Di Kota Pekanbaru, PMB RW sendiri sudah mulai dilaksanakan secara bertahap oleh Pemko Pekanbaru di 93 RW di Kecamatan Tenayan Raya sebagai RW percontohan. Puluhan RW di kawasan Tenayan Raya telah menerima dana PMB RW sebesar Rp50 juta per RW tahun 2014 lalu.

       Program Pemberdayaan Masyarakat Berbasis Rukun Warga Kota Pekanbaru adalah program penanggulangan kemiskinan yang dilakukan oleh pemerintah kota Pekanbaru melalui pola pemberdayaan masyarakat di tingkat Rukun Warga (RW) yang dibiayai oleh APBD Kota Pekanbaru. Dalam proses pelaksanaan langsung melibatkan RW melalui LKM RW ( Lembaga Keswadayaan Masyarakat Rukun Warga) yang memiliki struktur yang jelas. Beberapa prinsip pelaksanaan PMB-RW melalui tridaya adalah :

Pertama, pemberdayaan sosial. Sasaran dari kegiatan pemberdayaan sosial ini adalah tumbuhnya kesetiakawanan sosial di masyarakat yang pada akhirnya dapat mewujudkan kerukunan antara masyarakat terutama masyarakat RW yang melaksanakan kegiatan pemberdayaan ini. Kegiatannya dapat berupa ; gotongroyong, donor darah dan bakti sosial, olahraga bersama, bazar dan pasar murah, ceramah dan wirid serta penyuluhan.

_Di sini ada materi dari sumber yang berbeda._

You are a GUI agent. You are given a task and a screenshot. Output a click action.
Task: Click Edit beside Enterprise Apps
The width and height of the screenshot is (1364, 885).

Kedua, pemberdayaan ekonomi. Sasarannya adalah kesempatan dan lapangan kerja serta peningkatan daya beli masyarakat. Tujuan pemberdayaan ekonomi masyarakat ini adalah untuk meningkatkan kesejahteraan masyarakat. Kegiatannya berupa pelatihan-pelatihan yang dapat meningkatkan keahlian masyarakat, pembinaan UMKM, agen distributor, dan jasa keterampilan dan pelayanan.

Ketiga, pemberdayaan lingkungan. Sasarannya adalah peningkatan sarana dan prasarana lingkungan serta kelestarian lingkungan agar dapat mendukung proses pemberdayaan yang lainnya sehingga tercipta keselarasan dan keberlangsungan proses pemberdayaan di lingkungan masyarakat. Kegiatannya adalah: gotongroyong (gerakan peduli bersih), penghijauan dan tanaman bunga, penyediaan fasilitas public secara swadaya dan mandiri, revitalisasi dan peningkatan infrastruktur (semenisasi saluran dan bangunan) untuk mendukung proses pemberdayaan sosial dan pemberdayaan ekonomi masyarakat.

Fase dalam Pelaksanaan Program Pemberdayaan Masyarakat Berbasis Rukun Warga ada 3:

  1. Fase Inisiasi : 5 Tahun
  2. —Fase Partisipatori : 3 Tahun
  3. —Fase Mandiri  : Tak Terhingga.